Multiple sclerosis (MS) is an idiopathic autoimmune demyelinating disease that strikes in early to mid-adult life and affects women more often than men. MS, like most common diseases, has several complicating characteristics including clinical and genetic heterogeneity, incomplete penetrance, fluctuations over time, polygenic inheritance, and substantial environmental risk factors (Compston and Coles 2002). Numerous family and twin studies have shown that there is a strong genetic component underlying the etiology of MS. The prevalence of the disease among first-degree relatives of affected individuals is substantially increased over the prevalence in the general population, and twin studies suggest an overall heritability of ~50% (Ebers, Sadovnick, and Risch 1995; Hauser and Goodkin 1998; Mumford et al. 1994; Robertson et al. 1996; Sadovnick et al. 1993; Sadovnick and Ebers 1995; Sadovnick et al. 1996).
In the 1970s the Major Histocompatibility Complex (MHC) association with MS was discovered (Bertrams and Kuwert 1972; Naito et al. 1972). However, linkage screens failed to consistently identify any regions of linkage outside the MHC (Ebers et al. 1996; Haines et al. 1996; Kuokkanen et al. 1997; Sawcer et al. 1996; Transatlantic Multiple Sclerosis Genetics Cooperative 2001; International Multiple Sclerosis Genetics Consortium 2005). Furthermore, although hundreds of candidate genes have been tested, none had gained consensus as carrying risk for MS (Hirschhorn et al. 2002).
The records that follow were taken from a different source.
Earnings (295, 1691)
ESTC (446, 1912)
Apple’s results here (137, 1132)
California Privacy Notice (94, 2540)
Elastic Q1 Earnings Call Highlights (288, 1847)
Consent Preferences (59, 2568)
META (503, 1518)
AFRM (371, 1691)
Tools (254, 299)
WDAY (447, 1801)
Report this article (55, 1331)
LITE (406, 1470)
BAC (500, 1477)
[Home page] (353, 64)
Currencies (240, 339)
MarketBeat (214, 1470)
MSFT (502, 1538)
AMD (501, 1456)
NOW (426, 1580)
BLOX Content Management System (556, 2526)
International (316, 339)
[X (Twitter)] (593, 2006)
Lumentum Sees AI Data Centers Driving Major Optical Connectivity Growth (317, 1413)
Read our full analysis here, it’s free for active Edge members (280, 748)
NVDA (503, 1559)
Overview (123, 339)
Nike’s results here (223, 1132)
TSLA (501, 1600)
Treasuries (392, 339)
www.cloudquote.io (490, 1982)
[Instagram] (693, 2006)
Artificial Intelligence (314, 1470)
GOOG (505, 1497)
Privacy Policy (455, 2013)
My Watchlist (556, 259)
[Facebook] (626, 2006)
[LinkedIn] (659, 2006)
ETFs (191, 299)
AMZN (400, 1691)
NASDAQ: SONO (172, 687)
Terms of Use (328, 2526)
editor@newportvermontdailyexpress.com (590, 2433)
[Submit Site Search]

This slow progress made it clear that more powerful approaches were needed in the genetic analysis of MS. Genomic convergence was applied to explicitly identify candidate genes with the best genetic and biological relevance (Hauser et al. 2003). In 2007, more than three decades after HLA was first identified, the interleukin-7 receptor alpha chain (IL7RA or CD127) was identified as the first non-MHC MS susceptibility locus using this approach (Gregory et al. 2007) and simultaneously confirmed in an accompanying report (Lundmark 2007).
The associated SNP was also identified in the first genome-wide association study (GWAS) in MS (International Multiple Sclerosis Genetics Consortium 2007) and in the non-synonymous SNP (nsSNP) screen performed by the Wellcome Trust Case Control Consortium (WTCCC) (Wellcome Trust Case Control Consortium 2007). The original GWAS study also identified interleukin-2 receptor α gene (IL2RA or CD25) as an MS risk gene, and highlighted the likely role of additional loci including CLEC16A and CD58. The effects of these additional genes were replicated in multiple independent datasets confirming their status as MS associated loci. In addition, other genes were identified and replicated as MS risk genes, including TYK2, CD226, TNFRSF1A (or CD120a), IRF8, and CD6 (Australia and New Zealand Multiple Sclerosis Genetics Consortium 2009; Ban et al. 2009; Baranzini, Wang, and Gibson 2009; De Jager et al. 2009; International Multiple Sclerosis Genetics Consortium 2009a; Kumpfel et al. 2008).
Rs6897932, a non-synonymous coding SNP in IL7RA, plays a functional role in MS, as the major allele (C) increases skipping of exon 6 and thus increases the soluble form of IL7RA. IL7RA is a likely functional candidate for this complex disease because it is involved in the development, maturation, and homeostasis of T and B cells. It is involved in two signaling pathways: IL7 and thymic stromal lymphopoietin (TSLP) (Gregory et al. 2007).
IL7 is an essential cytokine for lymphocyte development. Its receptor consists of two components: IL7RA and IL2RG (gamma c or CD132); the latter also heterodimerizes with receptors for other interleukins, including IL2, IL4, IL9, IL15, and IL21. Both components are essential for the biological effects of IL7 and are also required for the downstream signaling cascade, which involves the activation of Janus kinases (Jaks) and signal transducer activators of transcription (STATs). The downstream signaling cascades are involved in various cell processes including development of B and T cells, regulation of cell proliferation, regulation of survival for progenitor and mature lymphoid cells, and gene transcription following an immune response (Hofmeister et al. 1999; Jiang et al. 2005). We hypothesized that genes in the IL7RA pathway may have independent or interactive effects with the risk SNP in IL7RA (Gregory et al. 2007).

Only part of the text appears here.